● SHORT TASK 1: List the changes that the bullet points in the commit message about optimizing CpuScale name.
● SHORT TASK 2: According to the commit message about optimizing CpuScale, who reviewed the change?
● SHORT TASK 3: Summarize the commit message about optimizing CpuScale in two sentences.

● EXCERPTED PASSAGE:

========

Optimize CpuScale NHWC F32/F16

- Rework CpuScaleKernel F32/F16 NHWC - bilinear
- Rework CpuScaleKernel F32/F16 NHWC - nearest
- Add test to validate the vector computation path

Resolves COMPMID-4801, COMPMID-4802

Change-Id: Ie6e4f262a8cce509edd7b8f564c940758625c58a
Signed-off-by: Gian Marco Iodice <gianmarco.iodice@arm.com>
Reviewed-on: https://review.mlplatform.org/c/ml/ComputeLibrary/+/6361
Tested-by: Arm Jenkins <bsgcomp@arm.com>
Comments-Addressed: Arm Jenkins <bsgcomp@arm.com>
Reviewed-by: Pablo Marquez Tello <pablo.tello@arm.com>
diff --git a/src/cpu/kernels/CpuScaleKernel.cpp b/src/cpu/kernels/CpuScaleKernel.cpp
index 1108c7a..3063d8f 100644
--- a/src/cpu/kernels/CpuScaleKernel.cpp
+++ b/src/cpu/kernels/CpuScaleKernel.cpp
@@ -123,12 +123,12 @@
     {
         "neon_u8_scale",
         [](const ScaleSelectorData & data) { return data.dt == DataType::U8; },
-        REGISTER_INTEGER_NEON(arm_compute::cpu::common_neon_scale<uint8_t>)

========

● MATERIAL:
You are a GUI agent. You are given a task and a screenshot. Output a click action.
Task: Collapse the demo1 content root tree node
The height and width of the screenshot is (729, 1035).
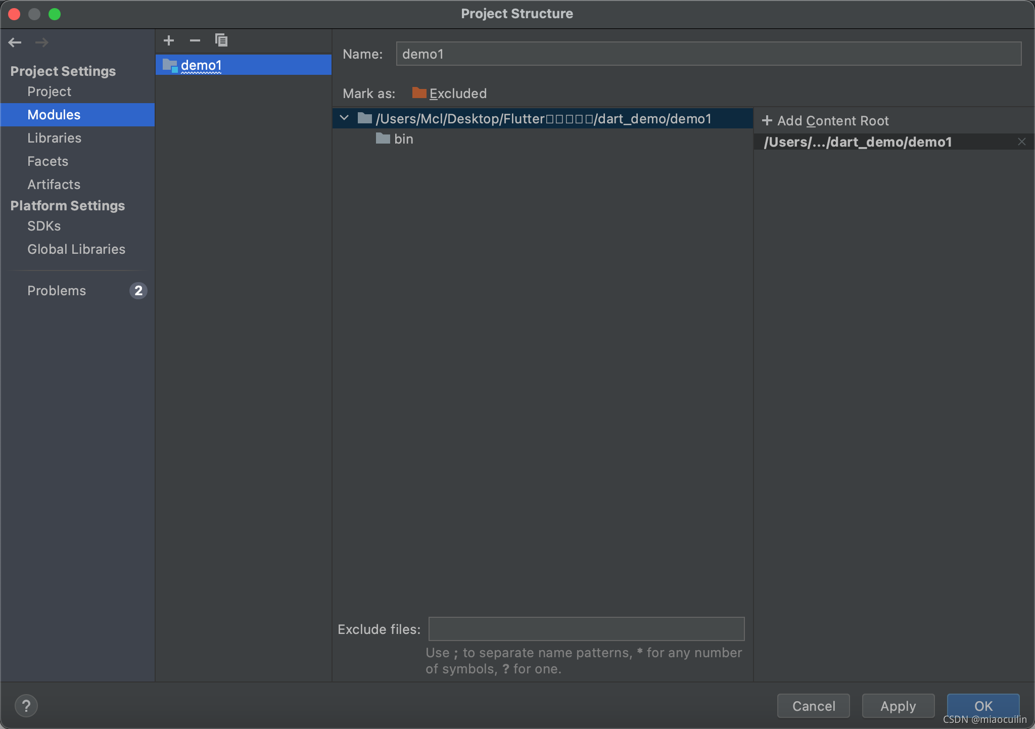[345, 118]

========

● EXERCISE ANSWER 1:
- Rework CpuScaleKernel F32/F16 NHWC - bilinear
- Rework CpuScaleKernel F32/F16 NHWC - nearest
- Add test to validate the vector computation path

● EXERCISE ANSWER 2: Pablo Marquez Tello

● EXERCISE ANSWER 3: The change optimizes CpuScale for NHWC F32/F16 by reworking the bilinear and nearest paths of CpuScaleKernel and adding a test that validates the vector computation path. It resolves COMPMID-4801 and COMPMID-4802.